Task requirements.
Return every entry exactly, except for any pictures.

Exercise inputs.

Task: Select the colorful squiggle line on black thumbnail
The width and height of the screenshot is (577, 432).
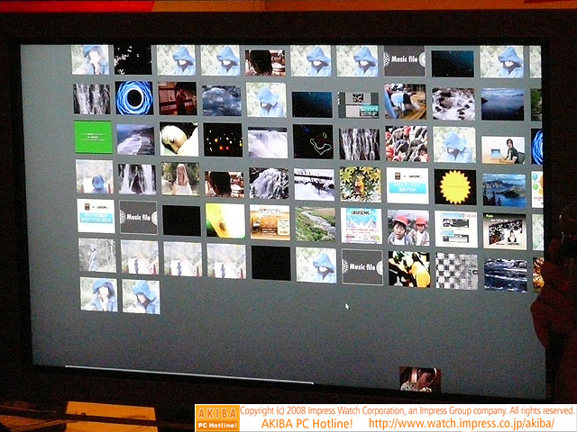Action: [x=313, y=141]
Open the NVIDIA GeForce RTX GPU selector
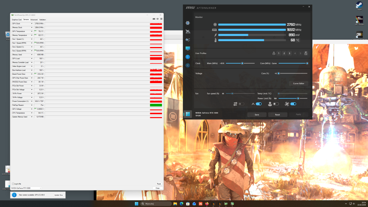 26,188
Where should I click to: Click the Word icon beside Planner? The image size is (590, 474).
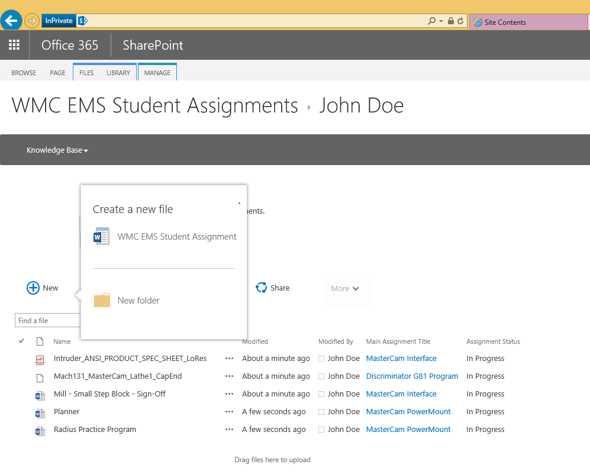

Result.
Task: Select the colorful squiggle line on black thumbnail
The width and height of the screenshot is (577, 432).
Action: [x=313, y=141]
Open the NVIDIA GeForce RTX GPU selector
 26,188
Where should I click to: Click the Word icon beside Planner? The image size is (590, 474).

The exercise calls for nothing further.